=== Problem details ===
Print, exactly as written, the line in the entries below that contains "Given: Click the" and every line after it up to and including the last. Omit pictures.

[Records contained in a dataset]

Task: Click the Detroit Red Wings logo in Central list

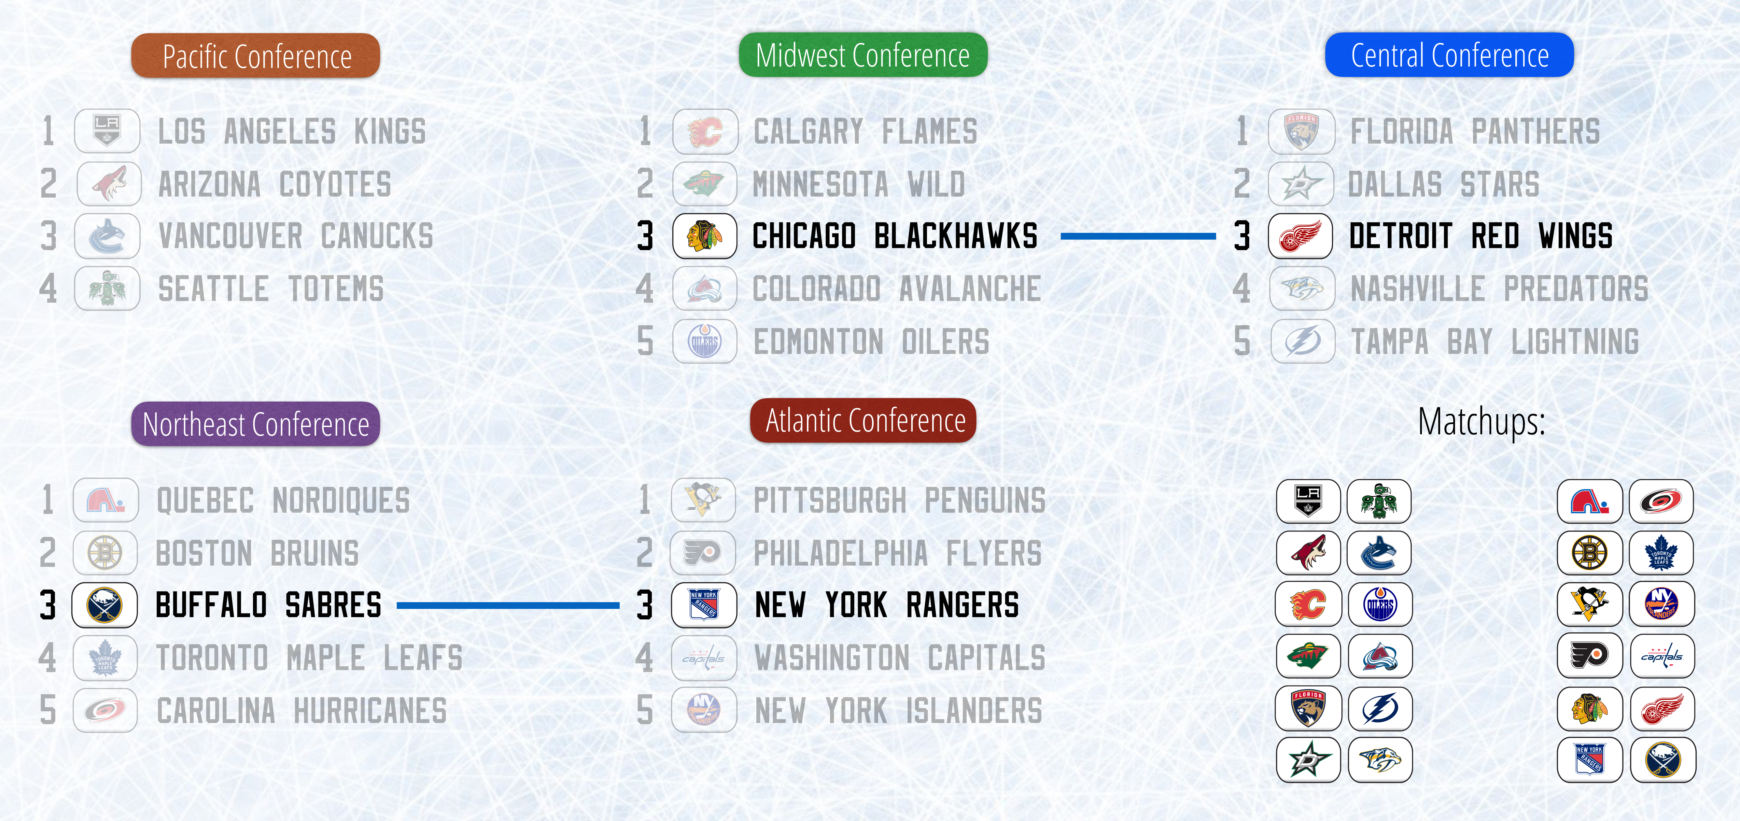Action: point(1300,236)
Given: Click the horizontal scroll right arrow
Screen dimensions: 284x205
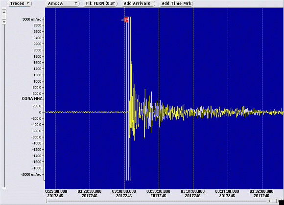Looking at the screenshot, I should (279, 201).
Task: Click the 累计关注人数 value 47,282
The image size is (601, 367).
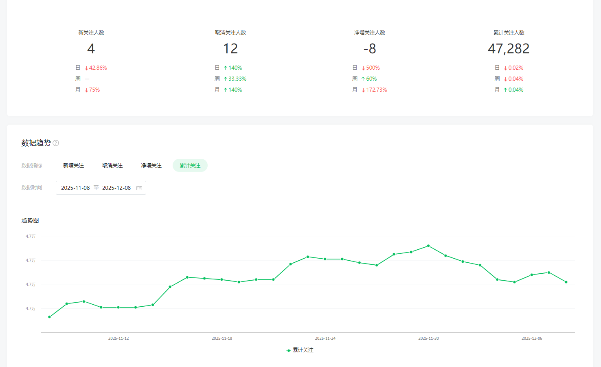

=== Output for this exercise ===
Given: Click the horizontal scroll right arrow
Screen dimensions: 284x205
Looking at the screenshot, I should (279, 201).
Task: Click the 累计关注人数 value 47,282
The image size is (601, 367).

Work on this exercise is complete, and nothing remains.